If regulation and fines won’t work, perhaps breaking up the tech giants is the only option. Sen. Elizabeth Warren (D, MA), who has staked her presidential campaign on progressive policy proposals, has called for dismantling Google, Facebook, Apple, and Amazon. In her view, a company is de facto too big if its revenues exceed $25 billion. Her post on Medium unveiling this proposal did not describe the logic or economics behind the $25 billion figure. BP and ExxonMobil had revenues exceeding $240 billion in 2018. Remember when their “bigness” incited calls to break up large oil companies? By Zuboff and Warren’s thinking, not only is big bad, but the relatively benign practice of data collection is also cause for increased antitrust scrutiny.

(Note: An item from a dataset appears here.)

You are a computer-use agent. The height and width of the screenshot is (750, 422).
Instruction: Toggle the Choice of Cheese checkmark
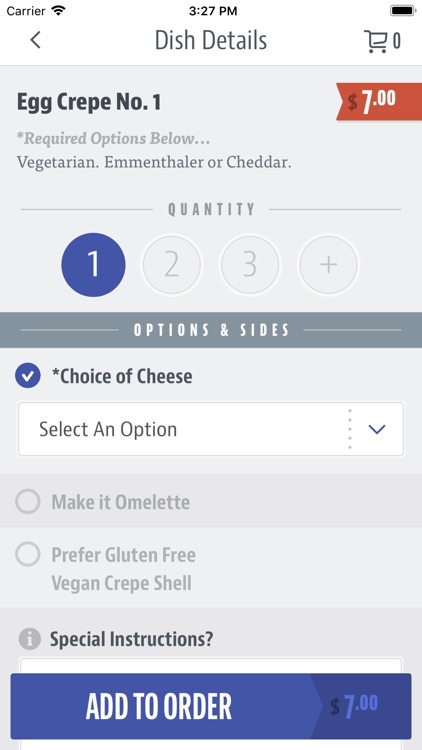[x=28, y=376]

Perhaps the most disappointing aspect of the book is that there is no discussion of the balancing of costs and benefits in tech. Are there costs to having a few large platforms dominate search functions and online advertising? Yes. But there are also benefits from large companies providing goods and services that we largely enjoy, and there would be incalculable costs for breaking up those companies.

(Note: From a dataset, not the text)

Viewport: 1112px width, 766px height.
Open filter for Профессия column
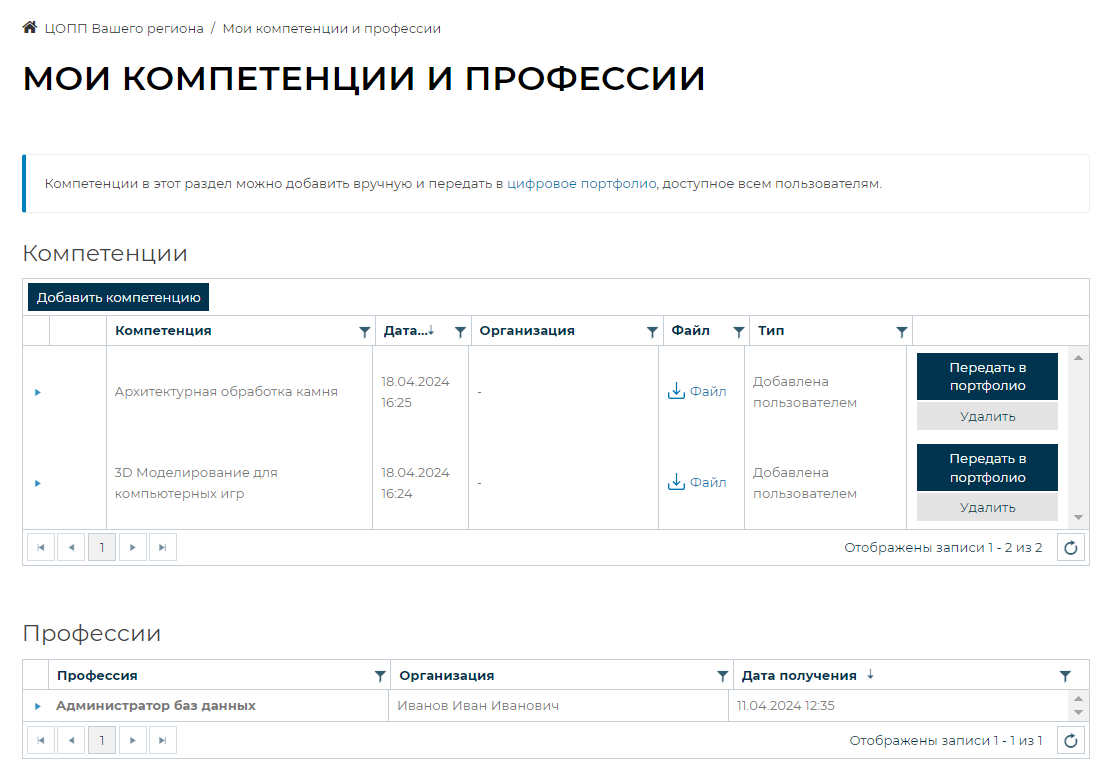click(379, 676)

Let’s not forget the benefits of these companies providing countless jobs, with high wages and employee benefits. Zuboff views these benefits as bugs and not features of the tech giants. She writes, “The huge salaries of the tech firms have lured so many professionals that there is no one left to teach the next generation of students.” So, among the tech companies’ other sins, apparently, is compensating their employees well.
Conclusion / Few will complain that Zuboff’s book is under-researched. Its endnotes section alone is roughly 130 pages. However, her demonization of the tech giants and name-checking Mao, Stalin, and Hitler will turn off most readers quickly. To her, the tech giants are so evil she has to invent a dozen terms to describe just how abusive their practices are.
She’ll be pleased to know that some people—even libertarians—detest the business practices of the tech giants and this will cause declines in their market share. “Delete Facebook” has been a popular search term for the past five years and peaked on March 18, 2018 (thanks, Google Search Trends) during the height of the Cambridge Analytica news. Markets can turn away from the tech giants as quickly as they embraced their new technology if company business practices become objectionable for too many consumers.
What won’t help is more regulation that causes barriers-to-entry for potential competitors. Zuboff seems to recognize this but, sadly, spends few words acknowledging this reality.